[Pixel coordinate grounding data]
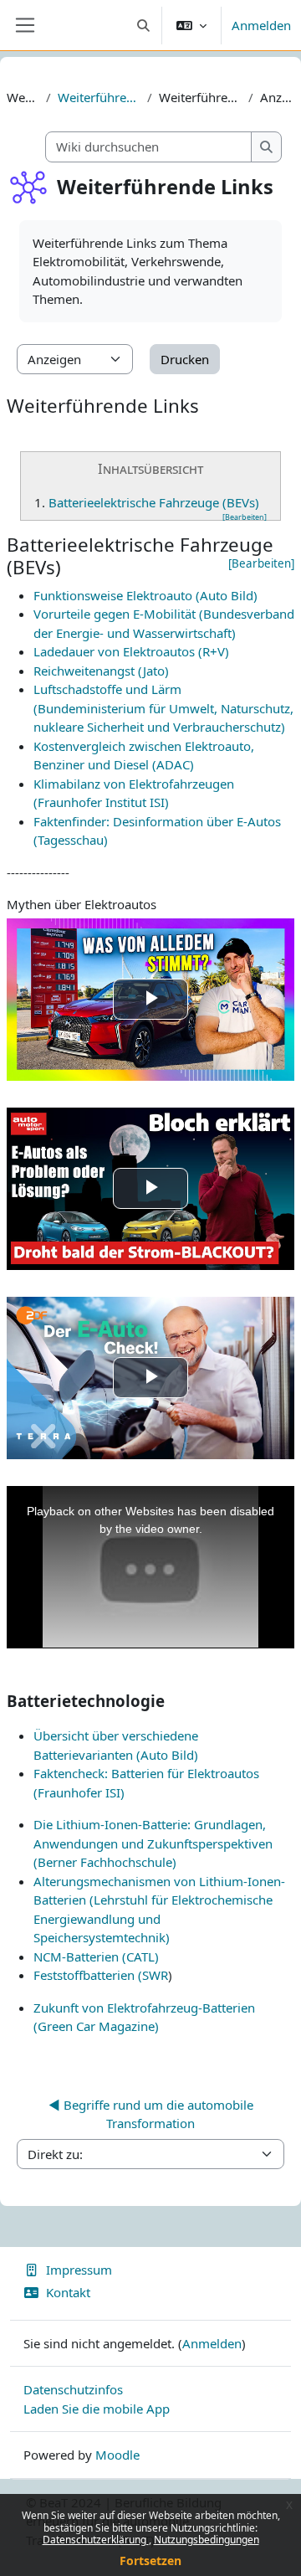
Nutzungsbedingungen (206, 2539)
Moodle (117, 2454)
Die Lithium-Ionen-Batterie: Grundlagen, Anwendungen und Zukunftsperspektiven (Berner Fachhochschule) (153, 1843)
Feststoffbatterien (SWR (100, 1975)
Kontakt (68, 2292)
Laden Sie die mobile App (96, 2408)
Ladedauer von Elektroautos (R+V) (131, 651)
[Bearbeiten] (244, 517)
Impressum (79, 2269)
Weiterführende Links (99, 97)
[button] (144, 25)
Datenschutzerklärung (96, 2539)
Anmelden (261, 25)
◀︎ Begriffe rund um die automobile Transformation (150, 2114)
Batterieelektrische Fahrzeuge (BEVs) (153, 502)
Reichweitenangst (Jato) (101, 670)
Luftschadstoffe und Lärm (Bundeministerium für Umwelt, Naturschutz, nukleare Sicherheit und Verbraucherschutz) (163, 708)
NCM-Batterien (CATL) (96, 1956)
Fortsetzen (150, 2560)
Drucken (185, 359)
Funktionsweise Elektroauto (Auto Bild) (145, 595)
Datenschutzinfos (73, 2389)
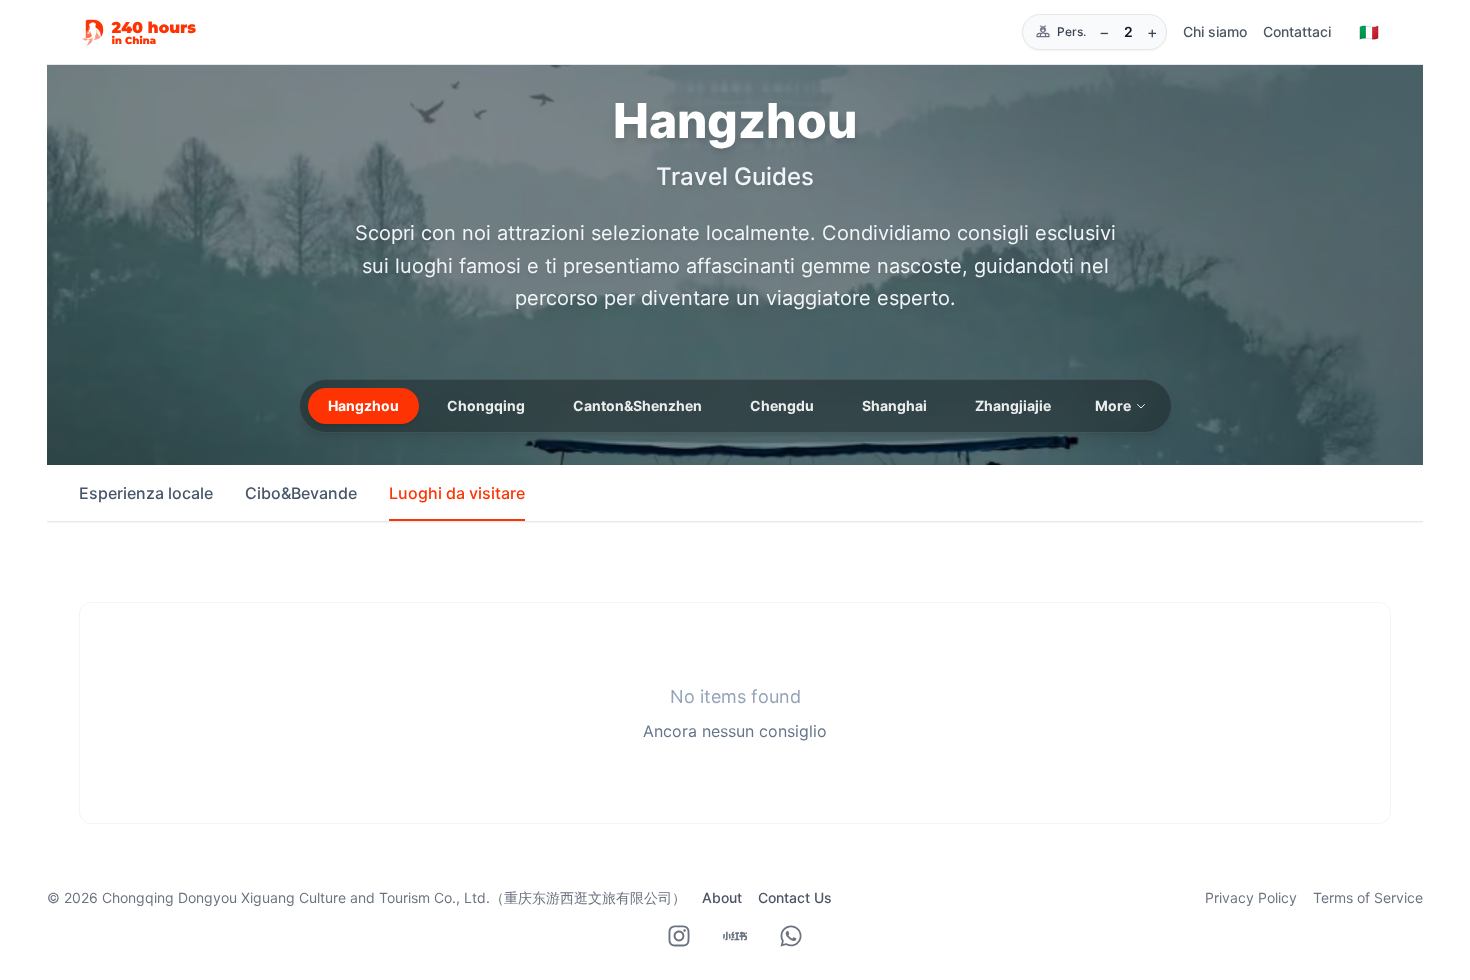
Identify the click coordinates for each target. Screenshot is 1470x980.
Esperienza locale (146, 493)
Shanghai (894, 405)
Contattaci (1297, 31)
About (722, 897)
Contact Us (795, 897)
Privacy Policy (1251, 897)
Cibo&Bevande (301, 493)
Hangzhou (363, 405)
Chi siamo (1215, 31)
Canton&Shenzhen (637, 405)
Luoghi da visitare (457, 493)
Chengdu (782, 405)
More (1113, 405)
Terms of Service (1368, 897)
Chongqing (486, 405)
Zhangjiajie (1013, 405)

*TASK DESCRIPTION*
Would you repeat exactly, and only, the lines from the start of the records above through the line containing "Ladedauer von Elektroautos (R+V) (131, 651)", with the pictures omitted?

*SOLUTION FOR THIS TASK*
Nutzungsbedingungen (206, 2539)
Moodle (117, 2454)
Die Lithium-Ionen-Batterie: Grundlagen, Anwendungen und Zukunftsperspektiven (Berner Fachhochschule) (153, 1843)
Feststoffbatterien (SWR (100, 1975)
Kontakt (68, 2292)
Laden Sie die mobile App (96, 2408)
Ladedauer von Elektroautos (R+V) (131, 651)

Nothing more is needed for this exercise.